Put the records below into a JSON list of strings, one string per line, leaving out blank lines.

* _DATA TO USE_
------------------------------
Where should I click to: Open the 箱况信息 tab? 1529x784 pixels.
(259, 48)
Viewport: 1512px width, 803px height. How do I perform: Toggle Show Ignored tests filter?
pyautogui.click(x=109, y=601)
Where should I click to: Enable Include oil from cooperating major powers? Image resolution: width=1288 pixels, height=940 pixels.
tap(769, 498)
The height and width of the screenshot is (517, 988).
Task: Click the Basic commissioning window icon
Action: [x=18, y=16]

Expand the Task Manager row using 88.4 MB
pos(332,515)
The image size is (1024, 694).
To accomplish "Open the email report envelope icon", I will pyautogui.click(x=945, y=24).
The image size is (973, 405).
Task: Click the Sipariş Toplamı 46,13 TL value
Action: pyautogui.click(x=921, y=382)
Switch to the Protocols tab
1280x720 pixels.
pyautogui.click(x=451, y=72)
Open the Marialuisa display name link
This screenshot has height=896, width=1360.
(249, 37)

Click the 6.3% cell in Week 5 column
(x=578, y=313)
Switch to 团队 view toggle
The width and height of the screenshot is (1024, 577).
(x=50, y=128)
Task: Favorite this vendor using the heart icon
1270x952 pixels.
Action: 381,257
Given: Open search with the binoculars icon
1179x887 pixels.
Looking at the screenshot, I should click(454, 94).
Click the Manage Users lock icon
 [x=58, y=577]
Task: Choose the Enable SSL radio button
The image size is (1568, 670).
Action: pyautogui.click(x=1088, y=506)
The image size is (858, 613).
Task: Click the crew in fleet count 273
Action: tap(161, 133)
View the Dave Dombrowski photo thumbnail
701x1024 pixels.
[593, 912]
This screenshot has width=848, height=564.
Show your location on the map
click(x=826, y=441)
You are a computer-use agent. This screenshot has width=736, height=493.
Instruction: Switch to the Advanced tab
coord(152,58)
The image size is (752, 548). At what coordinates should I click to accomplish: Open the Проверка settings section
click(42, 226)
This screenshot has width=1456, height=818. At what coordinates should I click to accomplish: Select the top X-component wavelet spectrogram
------------------------------
* _OUTPUT OF THE TASK_
[
  "Where should I click to: Open the 箱况信息 tab? 1529x784 pixels.",
  "(259, 48)",
  "Viewport: 1512px width, 803px height. How do I perform: Toggle Show Ignored tests filter?",
  "pyautogui.click(x=109, y=601)",
  "Where should I click to: Enable Include oil from cooperating major powers? Image resolution: width=1288 pixels, height=940 pixels.",
  "tap(769, 498)",
  "The height and width of the screenshot is (517, 988).",
  "Task: Click the Basic commissioning window icon",
  "Action: [x=18, y=16]",
  "Expand the Task Manager row using 88.4 MB",
  "pos(332,515)",
  "The image size is (1024, 694).",
  "To accomplish \"Open the email report envelope icon\", I will pyautogui.click(x=945, y=24).",
  "The image size is (973, 405).",
  "Task: Click the Sipariş Toplamı 46,13 TL value",
  "Action: pyautogui.click(x=921, y=382)",
  "Switch to the Protocols tab",
  "1280x720 pixels.",
  "pyautogui.click(x=451, y=72)",
  "Open the Marialuisa display name link",
  "This screenshot has height=896, width=1360.",
  "(249, 37)",
  "Click the 6.3% cell in Week 5 column",
  "(x=578, y=313)",
  "Switch to 团队 view toggle",
  "The width and height of the screenshot is (1024, 577).",
  "(x=50, y=128)",
  "Task: Favorite this vendor using the heart icon",
  "1270x952 pixels.",
  "Action: 381,257",
  "Given: Open search with the binoculars icon",
  "1179x887 pixels.",
  "Looking at the screenshot, I should click(454, 94).",
  "Click the Manage Users lock icon",
  " [x=58, y=577]",
  "Task: Choose the Enable SSL radio button",
  "The image size is (1568, 670).",
  "Action: pyautogui.click(x=1088, y=506)",
  "The image size is (858, 613).",
  "Task: Click the crew in fleet count 273",
  "Action: tap(161, 133)",
  "View the Dave Dombrowski photo thumbnail",
  "701x1024 pixels.",
  "[593, 912]",
  "This screenshot has width=848, height=564.",
  "Show your location on the map",
  "click(x=826, y=441)",
  "You are a computer-use agent. This screenshot has width=736, height=493.",
  "Instruction: Switch to the Advanced tab",
  "coord(152,58)",
  "The image size is (752, 548). At what coordinates should I click to accomplish: Open the Проверка settings section",
  "click(42, 226)",
  "This screenshot has width=1456, height=818. At what coordinates should I click to accomplish: Select the top X-component wavelet spectrogram"
]